Stored items:

[Start of Attachment]

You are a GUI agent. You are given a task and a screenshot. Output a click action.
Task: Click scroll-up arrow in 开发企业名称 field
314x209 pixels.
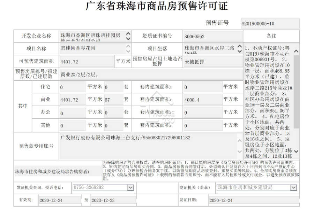[128, 33]
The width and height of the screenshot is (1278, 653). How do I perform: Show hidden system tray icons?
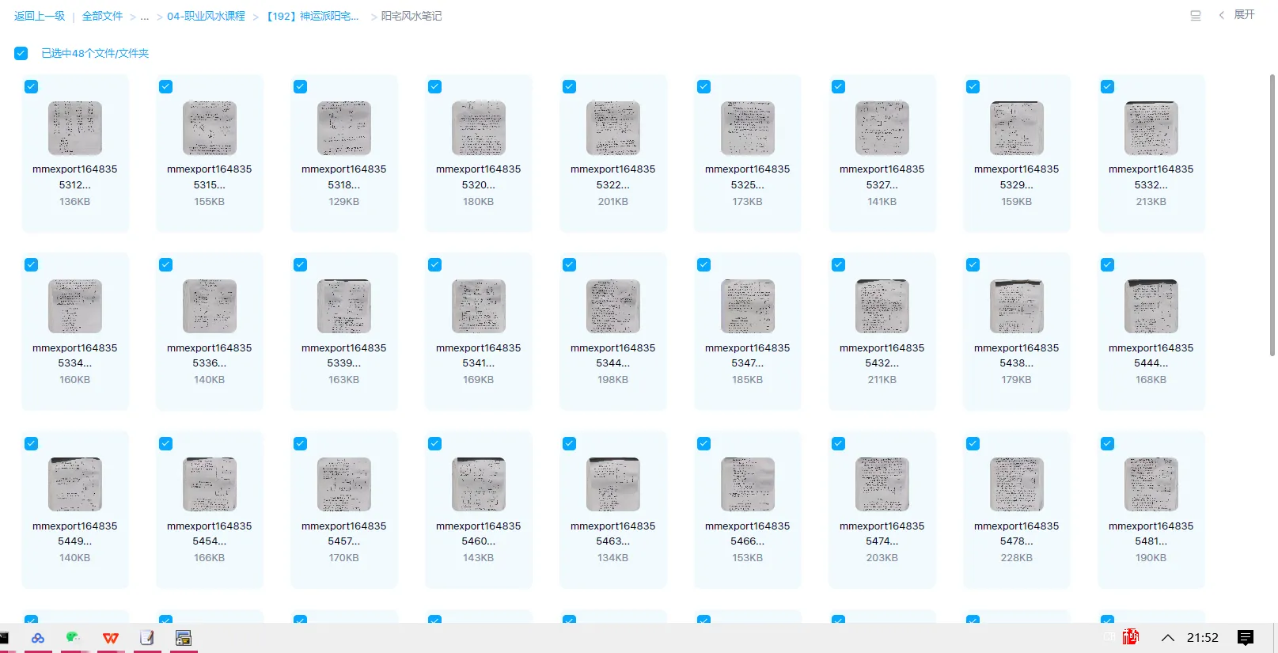click(1167, 638)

[End of Attachment]

Problem description: The task requires that every line above be transcribed exactly, without the images.

Output of the exercise:
You are a GUI agent. You are given a task and a screenshot. Output a click action.
Task: Click scroll-up arrow in 开发企业名称 field
314x209 pixels.
[128, 33]
The width and height of the screenshot is (1278, 653). How do I perform: Show hidden system tray icons?
click(1167, 638)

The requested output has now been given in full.